Natasha’s tricky job is to bring to life on stage this little girl who lives in India but, after her parents die in a cholera epidemic, is sent to England to stay with an uncle she does not know. She is gradually transformed from grouchiness to joy by the adults and children she meets and by the walled garden she discovers. It’s a touching and powerful story that has gripped readers young and old since it was first published more than a century ago.

“There is so much in the story – darkness, sadness, light; everything in life is there,” said Natasha. “When the audition came up, I knew I really wanted the part because I love the story so much. As a child, I used to watch the film starring Maggie Smith at least once or twice a week. I pretended to be Mary. And Mary is my middle name.”

As we spoke, Natasha was re-reading the novel and preparing herself for a role that will see her almost permanently on the Main House stage during performances lasting two hours or so. “It feels like a really good challenge. I’ve never had a part where I have had to do so much and be the focus of the action. It’s a bit scary.”

Natasha grew up in Wigan, started dancing lessons at three and first appeared on stage as a parrot. She later joined a local drama group, played an extra in Hollyoaks and at secondary school appeared in Grease, a show that developed her interest in musical theatre and prompted her to take singing lessons.

“I’d already decided by then that I was going to be an actor, no matter what. It was just the idea of being able to create lots of different parts that appealed. Even now, when I do another job between acting roles, it’s as if I’m playing the part of someone else doing the job.”

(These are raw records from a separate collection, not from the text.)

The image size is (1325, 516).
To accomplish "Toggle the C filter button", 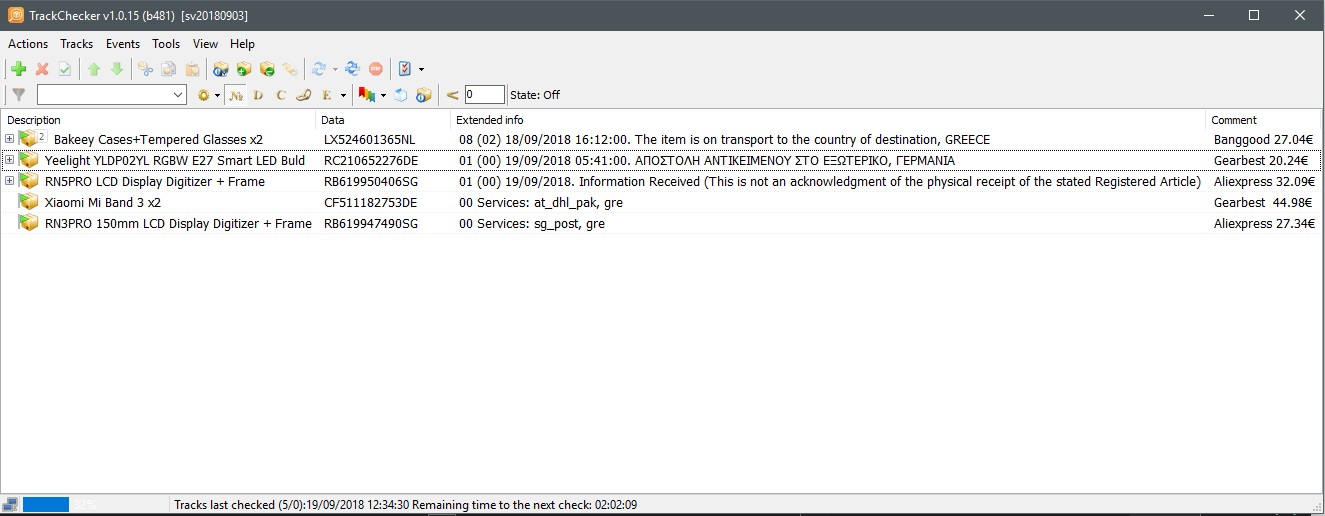I will point(281,95).
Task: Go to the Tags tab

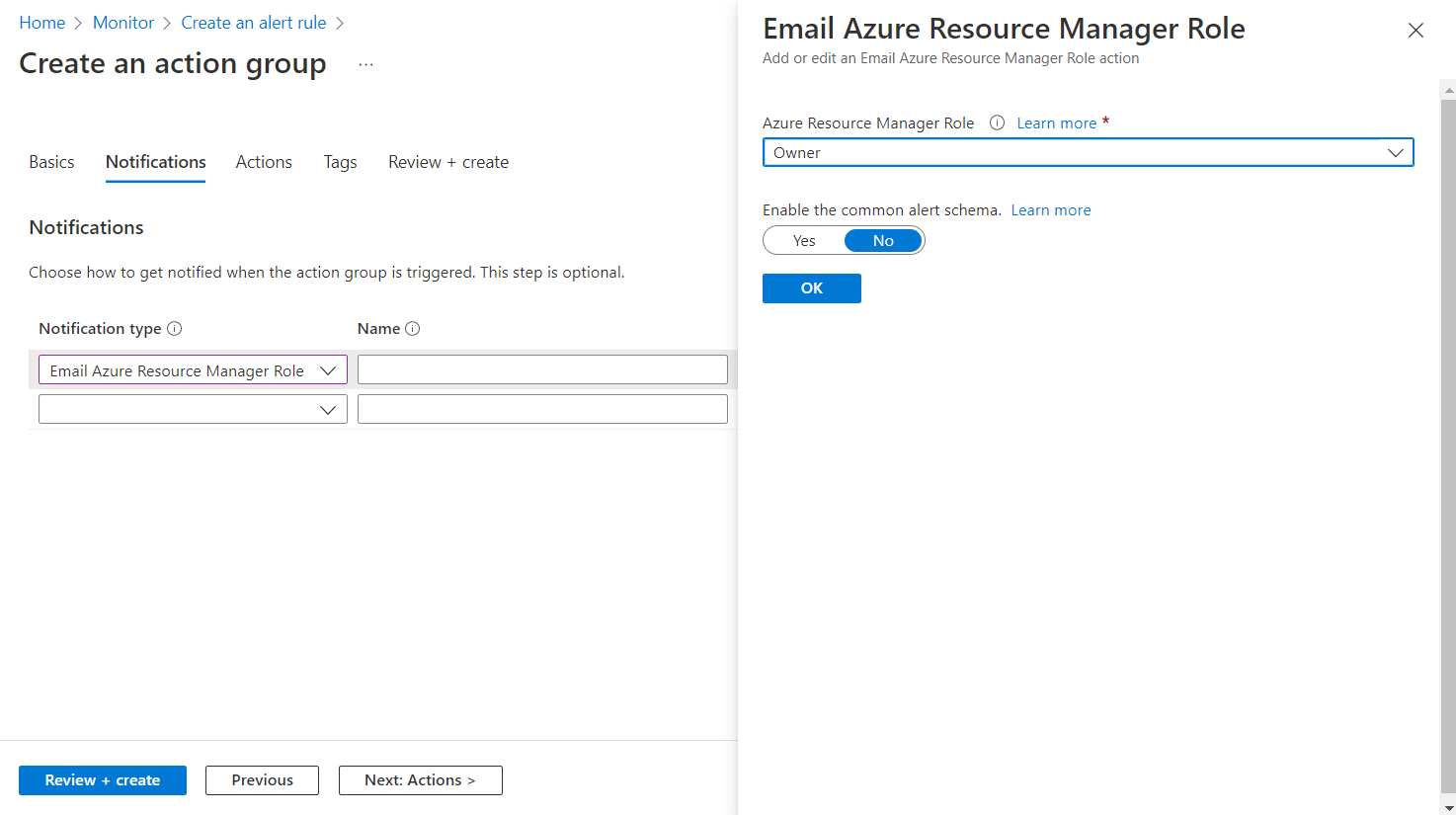Action: coord(340,162)
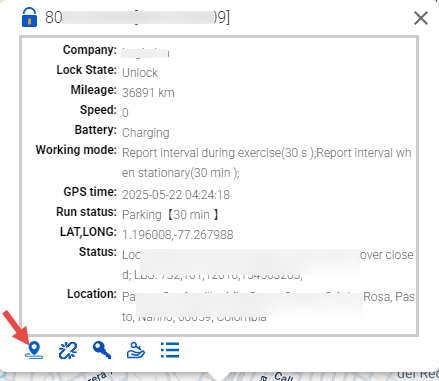The height and width of the screenshot is (381, 439).
Task: Click the Company field value
Action: point(145,53)
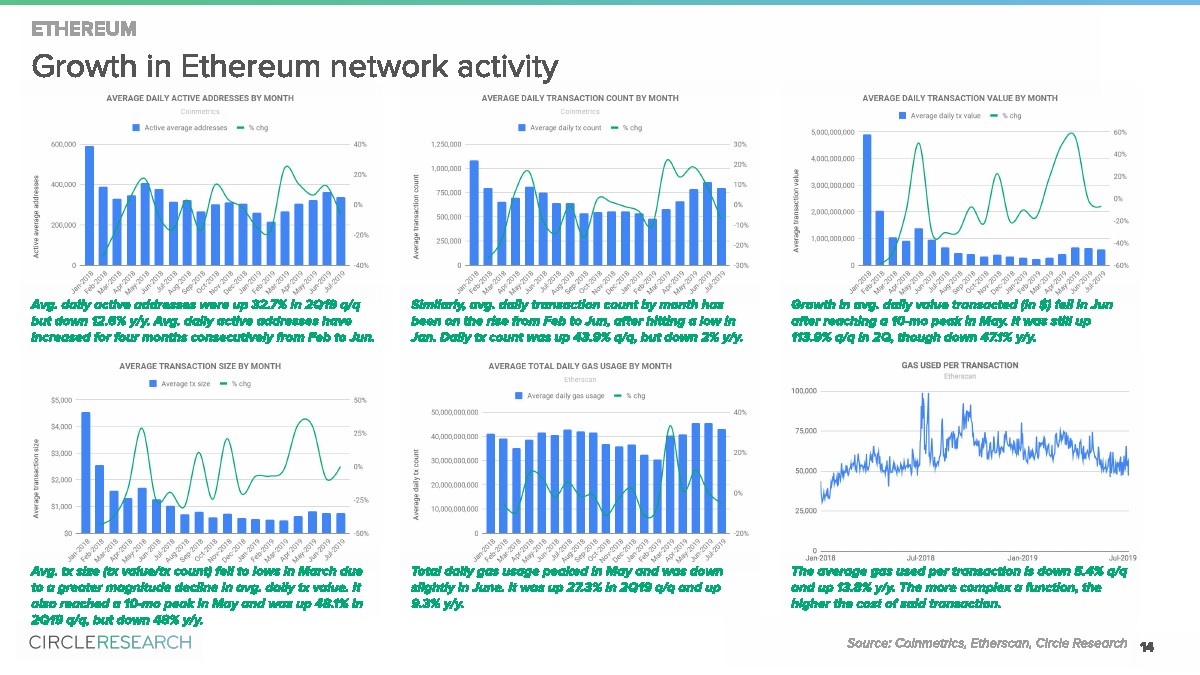Click 'Etherscan' subtitle under Gas Used Per Transaction

(x=959, y=377)
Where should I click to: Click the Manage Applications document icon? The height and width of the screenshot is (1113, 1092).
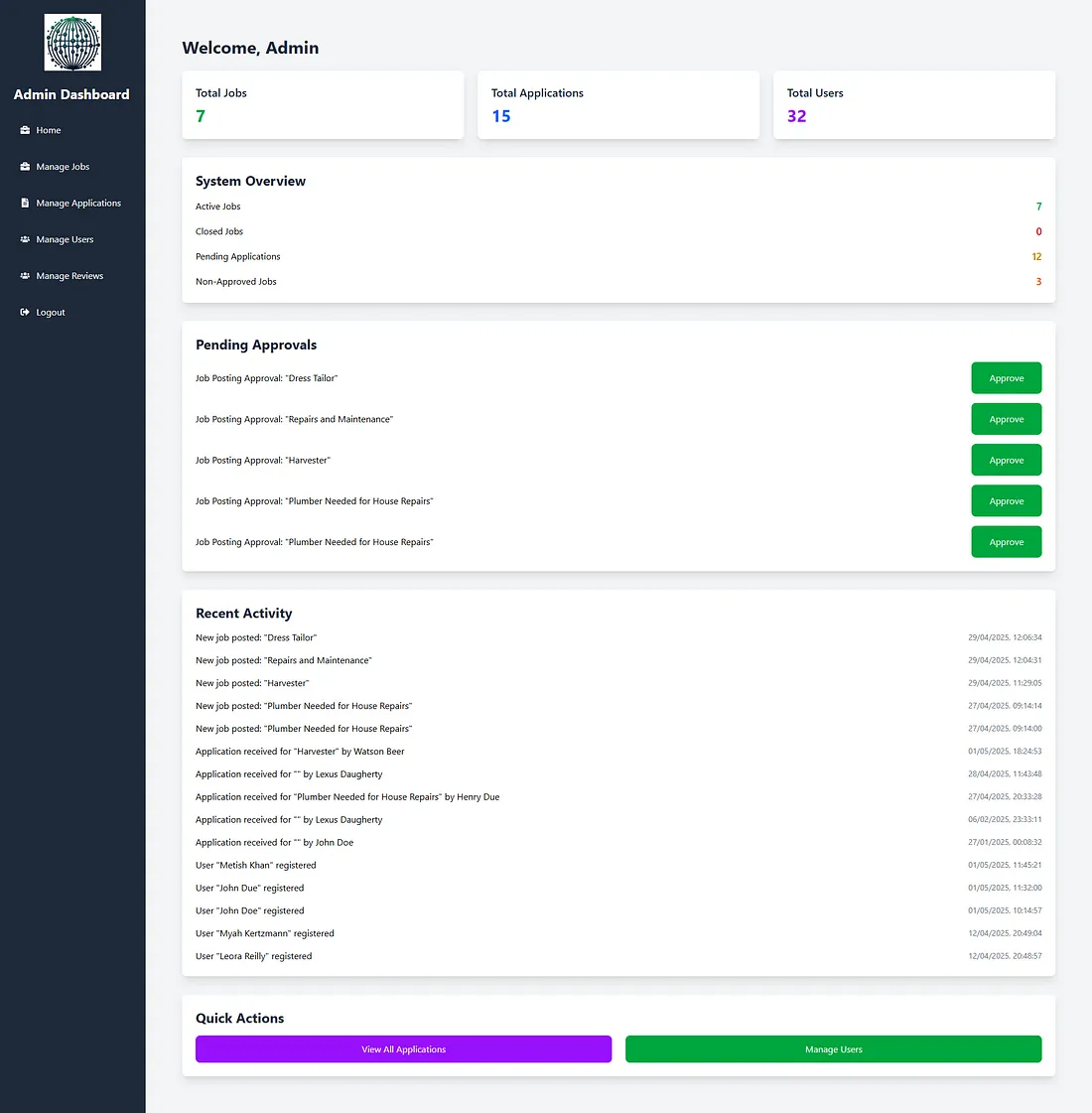click(x=23, y=203)
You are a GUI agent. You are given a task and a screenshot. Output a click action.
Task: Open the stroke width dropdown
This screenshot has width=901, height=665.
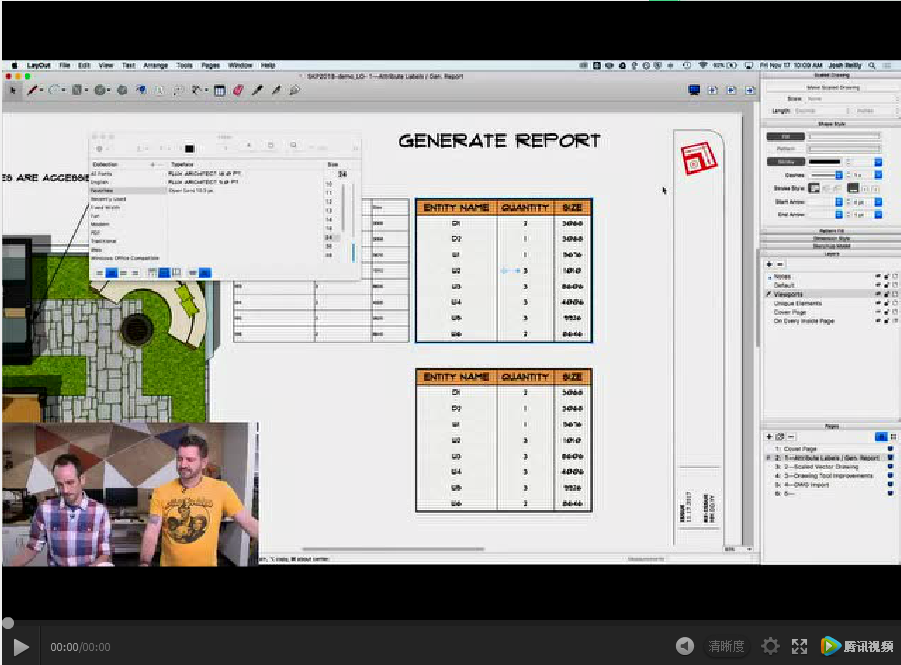878,161
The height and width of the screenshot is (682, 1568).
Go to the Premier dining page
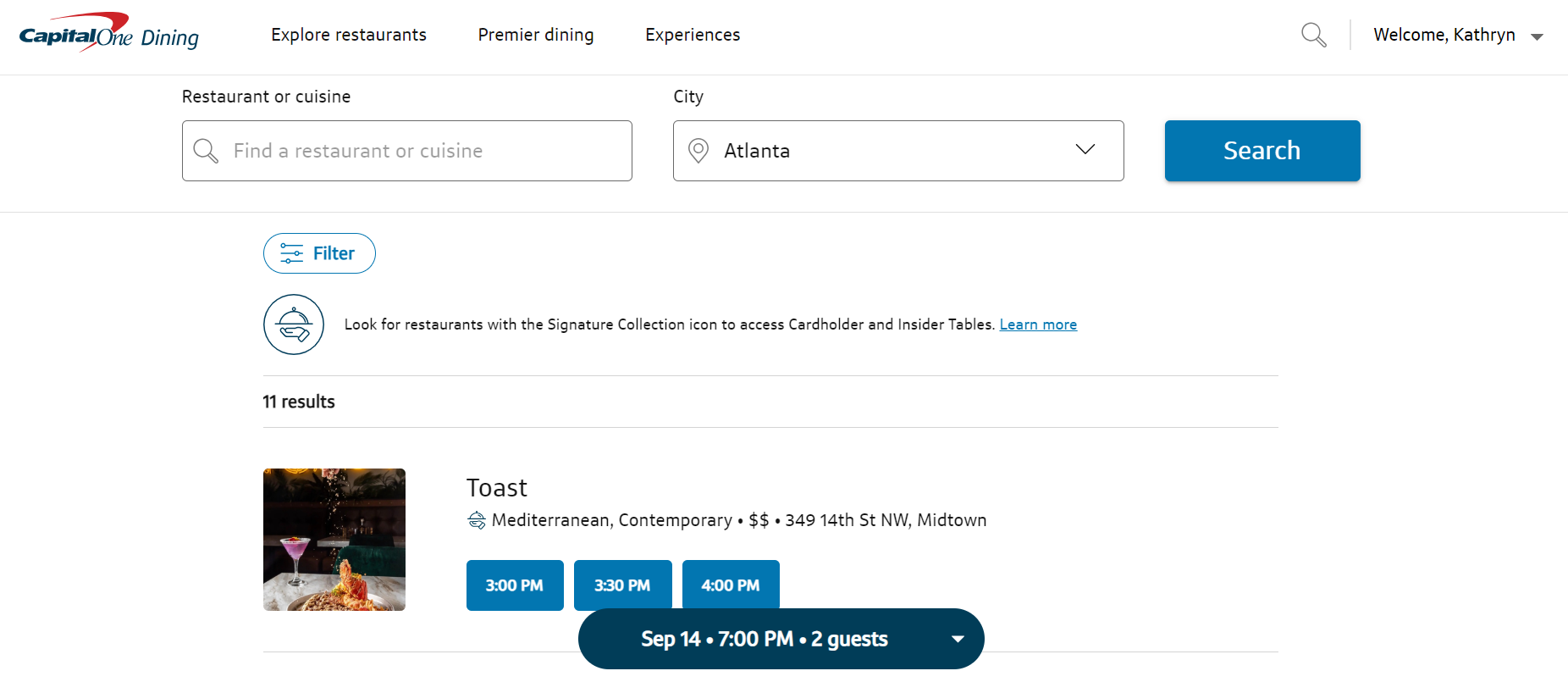(x=536, y=35)
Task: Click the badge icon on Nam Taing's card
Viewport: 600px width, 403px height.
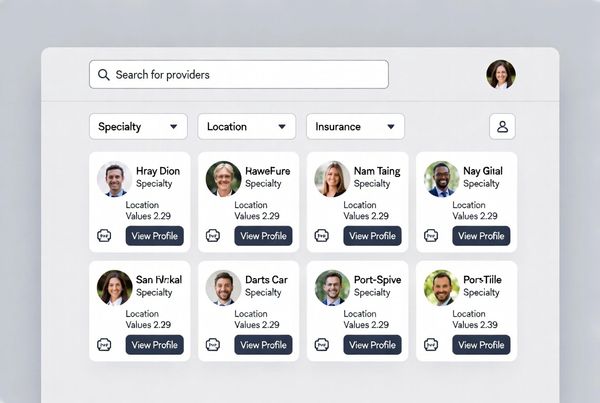Action: coord(321,236)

Not that there have been many gaps between parts in the three years since she graduated from Mountview Academy of Theatre Arts, which she loved.

Her career biography is one of the shortest and most modest ever to appear in a Theatre by the Lake programme but still reveals how busy she has been.

Natasha played Rosie Griffiths in Doctors, the BBC soap set in a medical centre, acted with Rob Brydon at the Old Vic in London and was Little Red Riding Hood in Stephen Sondheim’s musical Into the Woods at the Royal Exchange in Manchester.

Before starting work on the Secret Garden, Natasha spent ten months in the West End in Beautiful: The Carole King Musical. “I had the most brilliant time. When you are at drama school, you go to a West End show and wonder whether you could imagine yourself up there, on stage. And then you are on that stage and think, ‘This is my life’. It’s crazy - but sometimes it actually happens.”

The cast of 11 actors plus puppet robin, fox, mouse, squirrel and dog, are in Keswick for a ten-week stay and 71 performances of The Secret Garden, including school shows that start at the most unactorly hour of 10am.

Natasha knows the South Lakes well from family holidays around Windermere (“I always wanted to go to the Beatrix Potter museum”) but is now in Keswick for the first time. “I’m so excited to be here, especially at Christmas. It’s amazing to be in such beautiful surroundings.”